### [Tugas Anda]
1. Apakah setiap pernyataan di bawah ini sesuai dengan cerita kunjungan ke pura di Bali? Jawab ya atau tidak, lalu kutip persis kata-kata penentunya dari cerita itu.
(a) Teman lama penulis menikah dengan putri dari Bali.
(b) Penulis dan temannya tiba di desa itu pada pagi hari.
(c) Di dalam pura, mereka diminta duduk di bagian belakang.
2. Lanjutkan cerita kunjungan ke pura di Bali mulai setelah kalimat terakhirnya.

### [Teks Halaman]
"""

Nah berikut ini pengalaman pribadi yang cukup menarik, berkaitan dengan Shia shen, yg terjadi 2 tahun yg lalu.
Waktu itu saya berkunjung ke Bali dan ketemu teman lama yang menikah dengan putri dari Bali.
Dia dengan background K******k, tapi setelah menikah menjadi tidak jelas orientasinya. Dari cerita bersambung cerita, dia bertanya: "mau ngga lihat sebuah pura milik pribadi, tetapi selain dewa dewi Hindu yg dipuja disitu , juga Bodhisattva Kuan Im. Pemiliknya sepasang suami istri asli Bali, dan sangat baik pada siapa saja."
Karena tidak ada acara apa apa, keesokan harinya kita berdua meluncur ke desa yg cukup jauh dari Kuta, ada dibawah pura Besakih, Gn. Agung.
Kami sampai di desa tersebut, sudah menjelang senja, dengan udara yang cukup dingin.
Ibu Jero, demikian biasa dipanggil oleh orang orang sekitarnya, menyambut kami dengan ramah, mempersilahkan duduk di serambi rumahnya disebelah kompleks pura pribadi, yang ternyata sedang ada acara sembahyangan. Setelah saling berkenalan ibu Jero mohon maaf untuk mohon diri karena upacara sudah akan dimulai, dan mempersilahkan kita untuk minum dan menikmati snack yang telah dihidangkan.
Kurang lebih satu jam kita menunggu, tiba tiba seorang pria keluar dari pura mendatangi kami, dan mengatakan bahwa kami berdua diundang untuk masuk ke pura, padahal kami tidak punya persiapan untuk masuk pura yaitu memakai sarung Bali dengan ikat pinggang putih. Waktu saya menyatakan bahwa kami tidak membawa sarong dan ikat pinggang; utusan ke dua datang dan mengatakan tidak perlu pakai sarung dan ikat pinggang. Akhirnya kami masuk kedalam pura dan diminta duduk di depan.

"""

### [Data yang Disediakan]
"""

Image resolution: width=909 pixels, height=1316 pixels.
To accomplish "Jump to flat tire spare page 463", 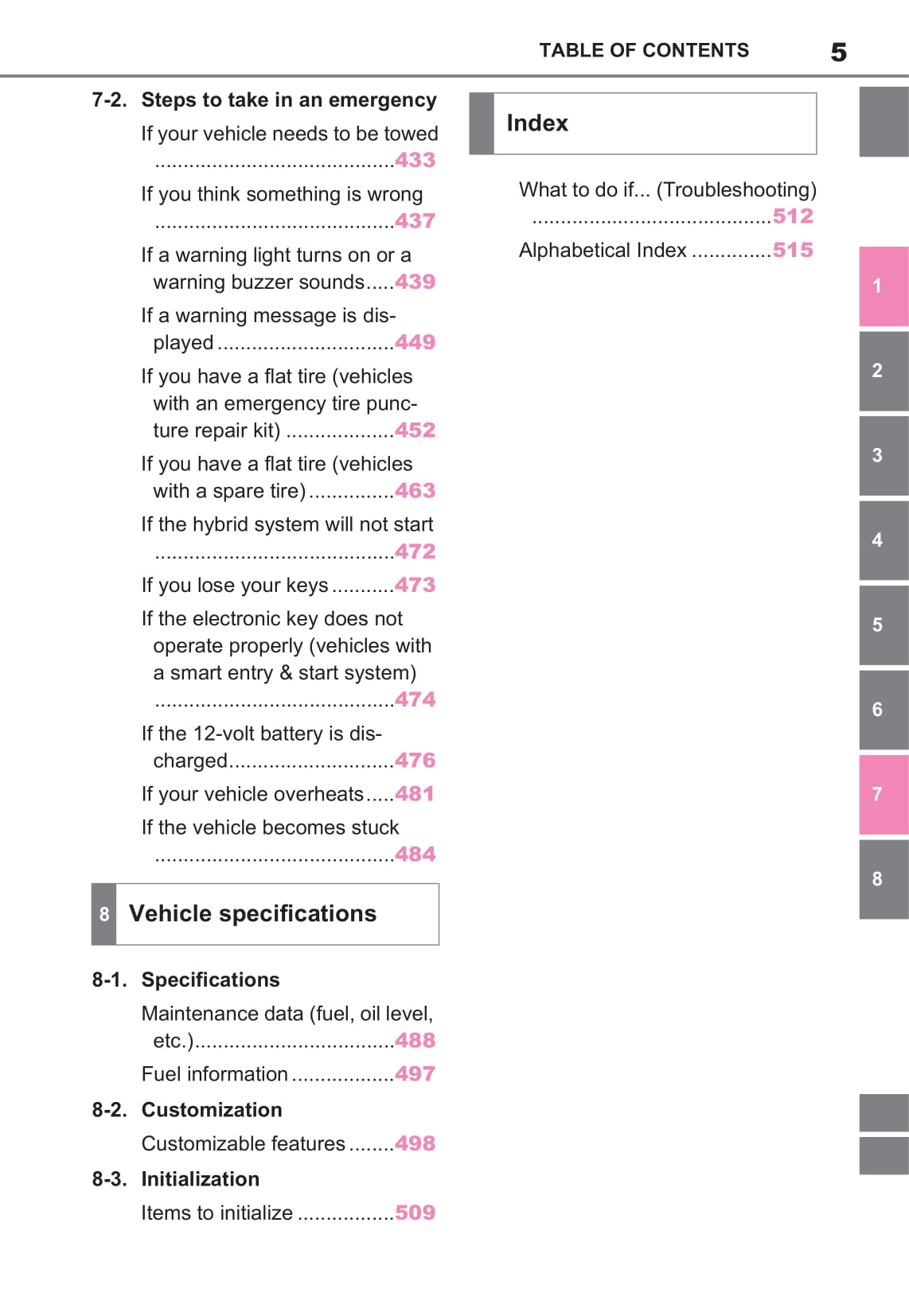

"""

### [Jawaban yang Diharapkan]
1.
(a) Ya: "teman lama yang menikah dengan putri dari Bali"
(b) Tidak: "sudah menjelang senja"
(c) Tidak: "diminta duduk di depan"

2.
Ternyata ibu Jero yang sedang dalam kondisi trance, dengan mata terpejam dia berkata (suaranya berbeda dengan suara pada waktu berbincang bincang dengan kami). "Romo, saya hanya menyampaikan permintaan. Itu diluar pagar ada 2 panglima perang dengan ratusan prajuritnya yang memohon agar dapat dibebaskan dari sumpah setianya kepada romo".
Ditengah kebingungan, saya bilang : "Bu Jero, saya tidak melihat apa apa diluar pagar, dan saya tidak pernah punya prajurit"
Yang dijawab : "Bukan sekarang, tapi duluuu sudah lama sekali, romo ., kasihanilah mereka, karena terikat dengan sumpah setia mereka kepada romo, maka mereka tidak bisa meninggalkan dunia ini."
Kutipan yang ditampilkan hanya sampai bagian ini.